Pedras angulares
Fé e Cultura

Carta a Diogneto

“Jóia da antiguidade cristã”, “pérola da apologética do século II”, a carta a Diogneto, de autor anónimo, é um precioso fragmento da primitiva experiência cristã e do esforço de diálogo da Igreja com a cultura circunstante. Escrita provavelmente nos finais do século II, nela se encontram autênticas parcelas de ouro puro da sabedoria evangélica que conferem a este texto uma actualidade singular.

A obra, bilingue, de onde retiramos o fragmento do texto que propomos seguidamente, é o segundo número da Philokalia, colecção de textos patrísticos editada pela Alcalá. A versão do original grego é de M. Luís Marques; as notas e estudo são de Isidro Pereira Lamelas.

 

V.1 Os cristãos não se distinguem dos demais homens, nem pela terra, nem pela língua, nem pelos costumes. 2 Nem, em parte alguma, habitam cidades peculiares, nem usam alguma língua distinta, nem vivem uma vida de natureza singular. 3 Nem uma doutrina desta natureza deve a sua descoberta à invenção ou conjectura de homens de espírito irrequieto, nem defendem, como alguns, uma doutrina humana. 4 Habitando cidades Gregas e Bárbaras, conforme coube em sorte a cada um, e seguindo os usos e costumes das regiões, no vestuário, no regime alimentar e no resto da vida, revelam unanimemente uma maravilhosa e paradoxal constituição no seu regime de vida político-social.

5 Habitam pátrias próprias, mas como peregrinos: participam de tudo, como cidadãos, e tudo sofrem como estrangeiros. Toda a terra estrangeira é para eles uma pátria e toda a pátria uma terra estrangeira. 6 Casam como todos e geram filhos, mas não abandonam à violência os neonatos. 7 Servem-se da mesma mesa, mas não do mesmo leito. 8 Encontram-se na carne, mas não vivem segundo a carne. 9 Moram na terra e são regidos pelo céu. 10 Obedecem às leis estabelecidas e superam as leis com as próprias vidas.

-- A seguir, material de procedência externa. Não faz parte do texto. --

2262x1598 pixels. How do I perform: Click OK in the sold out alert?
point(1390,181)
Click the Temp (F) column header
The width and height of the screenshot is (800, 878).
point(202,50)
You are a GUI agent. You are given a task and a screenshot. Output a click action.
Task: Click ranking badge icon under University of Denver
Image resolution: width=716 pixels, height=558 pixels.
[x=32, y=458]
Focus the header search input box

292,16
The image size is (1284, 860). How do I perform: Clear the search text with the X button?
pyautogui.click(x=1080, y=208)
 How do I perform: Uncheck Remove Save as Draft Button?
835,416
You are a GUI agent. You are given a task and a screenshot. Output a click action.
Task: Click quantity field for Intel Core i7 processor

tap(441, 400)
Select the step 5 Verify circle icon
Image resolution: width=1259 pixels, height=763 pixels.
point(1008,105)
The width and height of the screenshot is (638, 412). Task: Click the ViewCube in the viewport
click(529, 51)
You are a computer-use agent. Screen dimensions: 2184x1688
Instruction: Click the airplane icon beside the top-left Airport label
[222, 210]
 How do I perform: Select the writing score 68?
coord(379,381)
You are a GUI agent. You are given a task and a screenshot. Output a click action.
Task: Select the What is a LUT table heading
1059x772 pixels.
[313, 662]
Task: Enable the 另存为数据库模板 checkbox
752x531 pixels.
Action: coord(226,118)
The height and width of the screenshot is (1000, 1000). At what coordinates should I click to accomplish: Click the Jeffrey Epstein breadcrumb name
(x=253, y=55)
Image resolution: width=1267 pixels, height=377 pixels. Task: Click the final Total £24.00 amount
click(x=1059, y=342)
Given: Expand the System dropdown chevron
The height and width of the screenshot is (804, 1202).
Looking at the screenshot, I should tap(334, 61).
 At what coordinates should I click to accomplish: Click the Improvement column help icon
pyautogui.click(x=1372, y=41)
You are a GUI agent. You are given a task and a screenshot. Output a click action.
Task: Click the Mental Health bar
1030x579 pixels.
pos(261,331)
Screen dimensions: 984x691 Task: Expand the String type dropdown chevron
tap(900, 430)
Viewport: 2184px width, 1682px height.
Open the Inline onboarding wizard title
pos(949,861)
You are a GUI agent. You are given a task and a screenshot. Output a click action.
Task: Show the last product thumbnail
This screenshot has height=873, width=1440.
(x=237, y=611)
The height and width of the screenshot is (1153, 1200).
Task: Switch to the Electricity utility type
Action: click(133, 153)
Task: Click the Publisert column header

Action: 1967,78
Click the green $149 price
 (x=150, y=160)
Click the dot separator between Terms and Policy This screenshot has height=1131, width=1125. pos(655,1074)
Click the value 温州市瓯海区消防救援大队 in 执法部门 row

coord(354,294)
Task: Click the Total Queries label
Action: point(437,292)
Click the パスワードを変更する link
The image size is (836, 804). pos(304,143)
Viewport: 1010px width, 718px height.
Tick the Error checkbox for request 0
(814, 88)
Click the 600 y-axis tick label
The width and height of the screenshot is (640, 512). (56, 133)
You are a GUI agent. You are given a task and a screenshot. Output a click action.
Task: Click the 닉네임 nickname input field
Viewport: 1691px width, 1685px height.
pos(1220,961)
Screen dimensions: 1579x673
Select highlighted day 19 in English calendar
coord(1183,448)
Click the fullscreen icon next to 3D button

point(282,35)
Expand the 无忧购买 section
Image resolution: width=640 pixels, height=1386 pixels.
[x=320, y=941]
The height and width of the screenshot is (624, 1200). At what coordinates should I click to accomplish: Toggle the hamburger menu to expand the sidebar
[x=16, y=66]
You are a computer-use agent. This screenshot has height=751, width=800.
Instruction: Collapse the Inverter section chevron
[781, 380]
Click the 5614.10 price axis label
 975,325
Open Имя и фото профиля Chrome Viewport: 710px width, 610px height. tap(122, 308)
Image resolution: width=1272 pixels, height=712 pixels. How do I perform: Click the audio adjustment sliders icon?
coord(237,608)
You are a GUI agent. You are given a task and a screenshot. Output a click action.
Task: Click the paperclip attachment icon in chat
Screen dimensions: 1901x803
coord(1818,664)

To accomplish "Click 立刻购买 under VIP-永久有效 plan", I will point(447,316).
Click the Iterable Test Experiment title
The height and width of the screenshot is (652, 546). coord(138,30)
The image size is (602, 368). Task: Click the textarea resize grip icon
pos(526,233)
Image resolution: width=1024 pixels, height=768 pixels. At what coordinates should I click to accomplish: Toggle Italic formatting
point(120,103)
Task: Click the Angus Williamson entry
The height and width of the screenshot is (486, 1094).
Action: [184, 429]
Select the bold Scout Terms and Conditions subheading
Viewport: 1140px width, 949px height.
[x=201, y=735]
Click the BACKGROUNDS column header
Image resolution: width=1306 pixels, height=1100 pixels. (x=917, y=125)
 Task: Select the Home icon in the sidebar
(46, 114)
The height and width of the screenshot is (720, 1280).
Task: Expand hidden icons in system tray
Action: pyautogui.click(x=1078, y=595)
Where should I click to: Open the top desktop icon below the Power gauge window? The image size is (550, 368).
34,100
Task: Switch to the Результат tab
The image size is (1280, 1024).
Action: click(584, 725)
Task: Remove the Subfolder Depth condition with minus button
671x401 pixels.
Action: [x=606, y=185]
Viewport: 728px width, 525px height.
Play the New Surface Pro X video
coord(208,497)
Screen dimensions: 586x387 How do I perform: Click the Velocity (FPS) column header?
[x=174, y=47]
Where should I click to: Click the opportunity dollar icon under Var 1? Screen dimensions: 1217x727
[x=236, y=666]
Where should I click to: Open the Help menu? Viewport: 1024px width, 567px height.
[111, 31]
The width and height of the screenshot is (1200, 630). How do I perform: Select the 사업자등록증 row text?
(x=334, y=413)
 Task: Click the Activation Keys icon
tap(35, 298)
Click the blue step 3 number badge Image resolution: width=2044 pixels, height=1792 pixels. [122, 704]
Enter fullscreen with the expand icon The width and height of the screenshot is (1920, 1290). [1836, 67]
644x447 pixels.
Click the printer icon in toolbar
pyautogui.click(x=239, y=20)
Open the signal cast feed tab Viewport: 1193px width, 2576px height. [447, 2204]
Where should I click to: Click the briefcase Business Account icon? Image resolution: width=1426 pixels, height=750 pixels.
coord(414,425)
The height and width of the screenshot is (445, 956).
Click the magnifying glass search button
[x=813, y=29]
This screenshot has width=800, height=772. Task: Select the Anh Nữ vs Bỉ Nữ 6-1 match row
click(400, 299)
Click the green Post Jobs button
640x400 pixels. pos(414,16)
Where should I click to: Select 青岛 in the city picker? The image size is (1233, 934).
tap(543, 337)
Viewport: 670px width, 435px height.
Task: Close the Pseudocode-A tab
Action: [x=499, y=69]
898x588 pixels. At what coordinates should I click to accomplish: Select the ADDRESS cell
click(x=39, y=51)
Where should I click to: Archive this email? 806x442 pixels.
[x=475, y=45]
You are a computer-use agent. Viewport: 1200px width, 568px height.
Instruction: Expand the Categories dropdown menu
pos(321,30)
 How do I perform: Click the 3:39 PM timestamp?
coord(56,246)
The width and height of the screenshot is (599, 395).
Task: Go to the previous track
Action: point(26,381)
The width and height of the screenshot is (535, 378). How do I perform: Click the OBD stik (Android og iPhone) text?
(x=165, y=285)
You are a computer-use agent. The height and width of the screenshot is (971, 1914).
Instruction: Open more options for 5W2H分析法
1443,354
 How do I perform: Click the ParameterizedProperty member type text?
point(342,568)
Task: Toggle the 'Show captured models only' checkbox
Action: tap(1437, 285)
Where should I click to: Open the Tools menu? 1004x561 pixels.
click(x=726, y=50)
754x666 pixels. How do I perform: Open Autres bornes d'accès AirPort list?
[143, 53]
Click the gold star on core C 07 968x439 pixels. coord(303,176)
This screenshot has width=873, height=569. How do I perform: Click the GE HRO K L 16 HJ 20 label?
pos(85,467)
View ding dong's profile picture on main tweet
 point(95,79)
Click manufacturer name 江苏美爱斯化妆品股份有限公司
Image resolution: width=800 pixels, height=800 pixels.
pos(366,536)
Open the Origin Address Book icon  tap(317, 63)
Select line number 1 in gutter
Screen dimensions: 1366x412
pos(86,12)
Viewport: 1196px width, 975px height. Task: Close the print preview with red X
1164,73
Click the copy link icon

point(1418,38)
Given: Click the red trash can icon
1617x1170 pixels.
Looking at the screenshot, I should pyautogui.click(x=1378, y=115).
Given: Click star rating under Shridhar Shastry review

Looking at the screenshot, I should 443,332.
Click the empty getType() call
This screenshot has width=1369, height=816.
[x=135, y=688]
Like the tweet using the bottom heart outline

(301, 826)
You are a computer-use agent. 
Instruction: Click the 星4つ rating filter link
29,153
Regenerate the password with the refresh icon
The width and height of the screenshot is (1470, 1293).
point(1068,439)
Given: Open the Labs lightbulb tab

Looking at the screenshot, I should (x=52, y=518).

11 Amam todos e por todos são perseguidos.

12 Não são reconhecidos, mas são condenados à morte; são condenados à morte e ganham a vida.

13 São pobres, mas enriquecem muita gente; de tudo carecem, mas em tudo abundam.

14 São desonrados, e nas desonras são glorificados; injuriados, são também justificados.

15 Insultados, bendizem; ultrajados, prestam as devidas honras.

16 Fazendo o bem, são punidos como maus; fustigados, alegram-se, como se recebessem a vida.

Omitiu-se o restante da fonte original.